Gas and condensate relative permeabilities are typically determined by
steady-state linear coreflood experiments. Numerous experimental studies have
been performed demonstrating an improvement in both gas and condensate relative
permeability at high velocities and at low interfacial tension (Henderson et
al. 1998; Henderson et al. 1997; Ali et al. 1997). These studies used model
fluids to represent the reservoir fluid, which generally represented leaner
gas/condensate systems. Chen et al. (1995) performed similar experiments using
a recombined gas/condensate system from a North Sea field. Proper recombination
with surface gas and condensate samples, however, assumes that the correct
condensate/gas ratio is known.
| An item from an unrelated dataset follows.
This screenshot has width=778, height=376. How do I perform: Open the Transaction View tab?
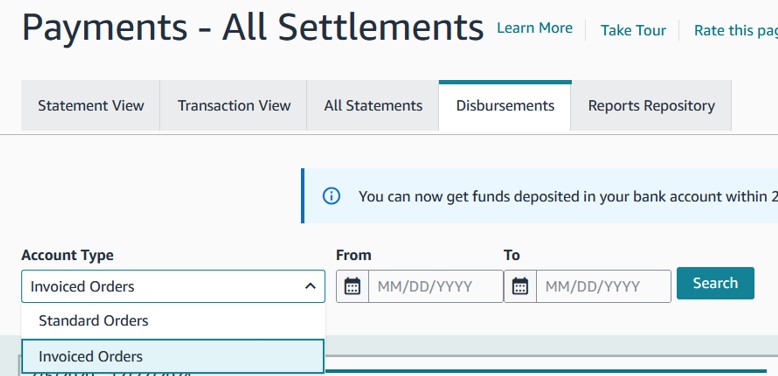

Using single-phase downhole samples obtained at
pressures above the dewpoint eliminates this uncertainty.
Fevang and Whitson (1996) have shown that krg for a
steady state process is a function of the
krg/kro ratio, where the
krg/kro ratio is a function of pressure.
The dependency of krg on both the capillary number
(Nc) and the krg/kro
ratio for a pseudosteady-state process has been demonstrated experimentally by
Whitson et al. (1999) and Mott et al. (1999). These studies used either model
fluids or recombined reservoir fluids with
krg/kro ratios primarily within the range
of 1 to 90. The lower krg/kro ratios
represent richer fluids, while the higher
krg/kro ratios represent leaner fluids. The
fluids studied in this paper, however, are significantly richer, with
krg/kro ratios in the range of 0.05 to 0.15
on the basis of fluid compositions at initial reservoir conditions.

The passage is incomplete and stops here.